Fourth, civil war enables diffusion of militant capabilities and ideologies. New militant tactics, developed on one battlefield can spread to others as they did from Iraq and Afghanistan. Encounters with foreign militants can transform ideologies of local militants into transnational ones.
Second-order effects of civil war could compound the strategic challenges. If chaos and instability engulfs the region, China could choose to redeploy its robust investments elsewhere. Finally, a new US president could also step back from the region, withdraw troops, and secure core security interests from a distance. Disrupting militant threats with periodic missile or drone strikes would leave Pakistan to contend with the fallout. Pakistan seeks a stable Afghanistan mindful of its security interests, where the Taliban are included within the government, but do not dominate it. Thus, Pakistan faces a “pivotal deterrence” challenge. In order to prevent all-out war and induce productive reconciliation talks, it could pivot support between each side to ensure sufficient bargaining power, willingness to negotiate, and capability to deliver on commitments.
Failure to return the Taliban to the table — despite the ability to pressure Taliban leadership acknowledged by the foreign adviser — suggests current efforts have proved insufficient. To regain some leverage and resurrect reconciliation efforts, Pakistan could experiment with new forms of military pressure to induce a “hurting stalemate”.
Such a move would hamstring rather than kneecap the Taliban to alter their incentives.
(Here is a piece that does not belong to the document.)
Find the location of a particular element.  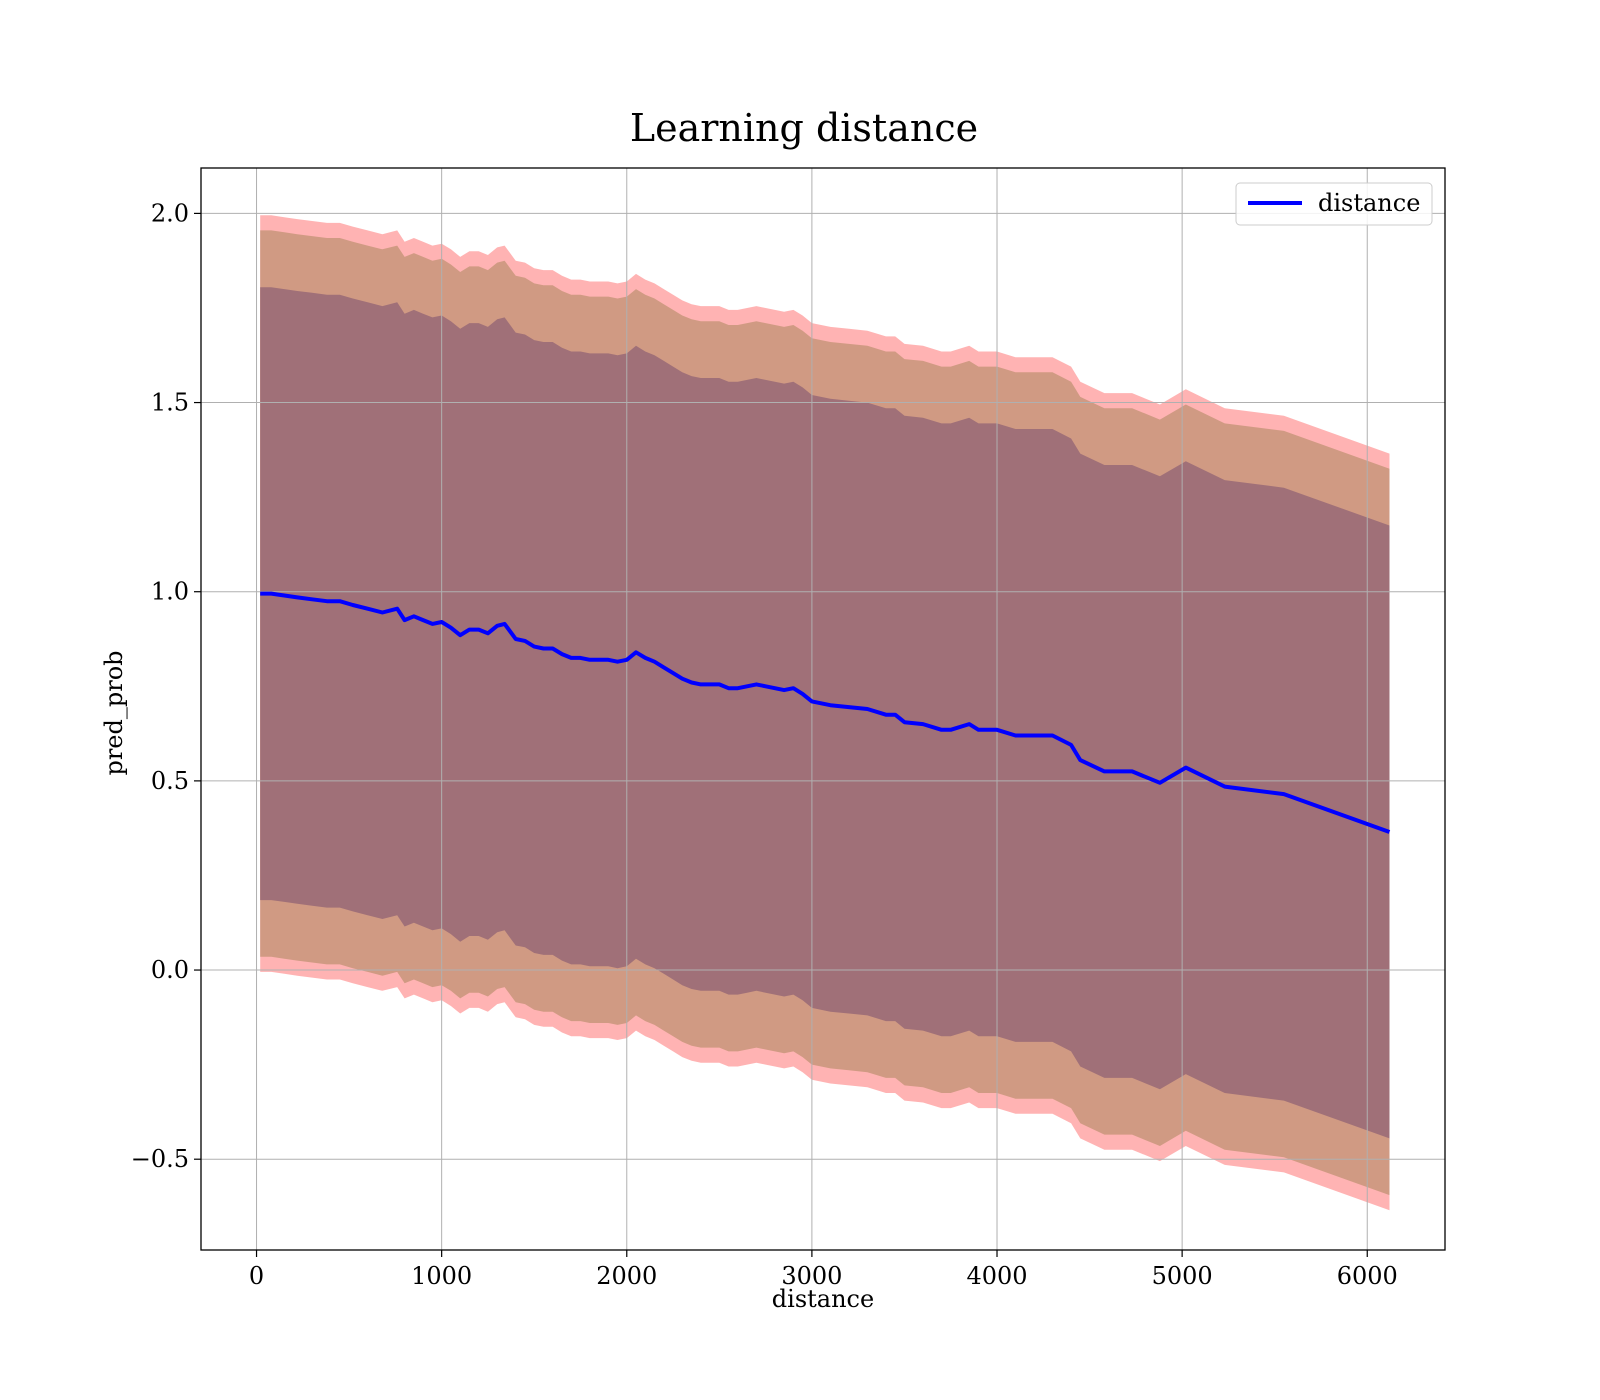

A range of overt and covert means — intelligence-sharing, coordinated planning, border movement crackdowns, or direct operational support like air strikes — could help the Afghan state interdict, deny, or even rollback Taliban advances and violence. Pakistan could employ military coercion in the service of reconciliation efforts to urgently return the Taliban to the bargaining table.
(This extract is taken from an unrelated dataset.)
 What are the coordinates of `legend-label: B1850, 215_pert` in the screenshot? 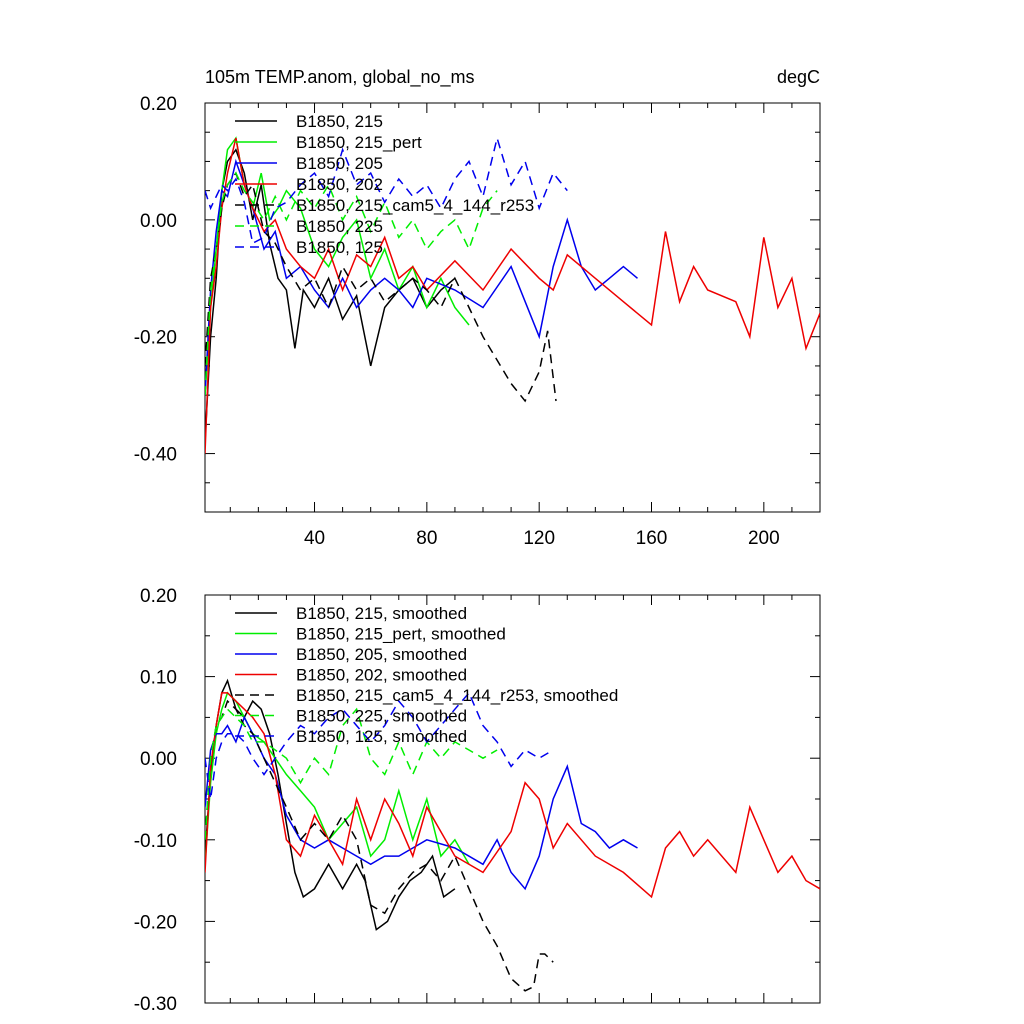 It's located at (359, 142).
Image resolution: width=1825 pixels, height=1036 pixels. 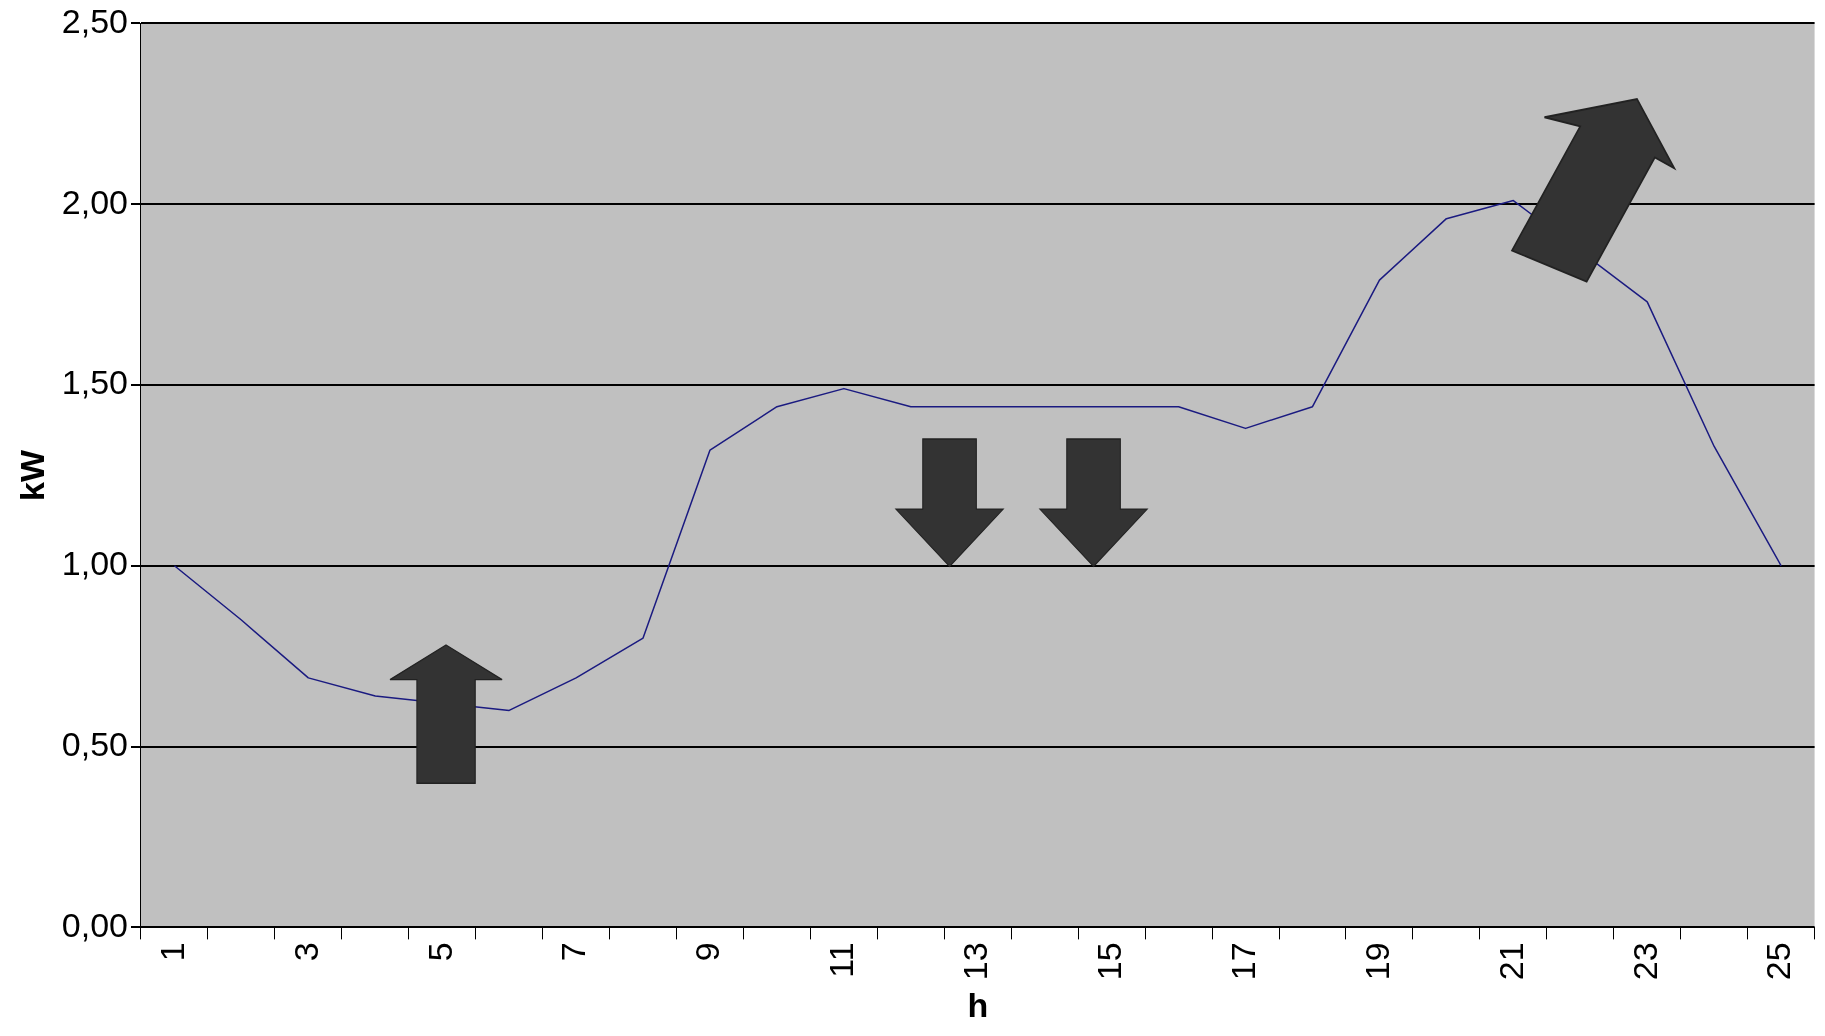 I want to click on x-tick-label: 7, so click(x=574, y=952).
Reductions in violence and resumption of reconciliation talks may yield a virtuous cycle. Ghani may be empowered to control hardline opposition. China, the US and others would be reassured by Pakistan’s costly military efforts, which could motivate reciprocal strategic cooperation, curtailment of Afghan detractors, and border control support. Finally, by “throwing an elbow”, Islamabad could reassert influence over all warring parties in Afghanistan.
Some fear military pressure is counterproductive to reconciliation efforts. But this neglects the Clausewitzian tenet that war is politics by other means and militarised pressure a bargaining tool. Diplomatic persuasion and political coercion are not working. Avoiding the abyss requires calibrated coercion to restructure Taliban incentives.
Admittedly, there are risks — that it might compromise influence over the Taliban, or that Afghan government factions play spoilers — but these pale in comparison to the consequences of Afghanistan sliding into total chaos, which could swamp Pakistan’s hard-fought security gains. Pakistan could resign itself to its constraints or it could discover a sense of urgency, fashion a creative strategy to return the Taliban to the negotiating table, and stave off an escalating civil war.
The writer is deputy director of the Stimson Centre’s South Asia Programme.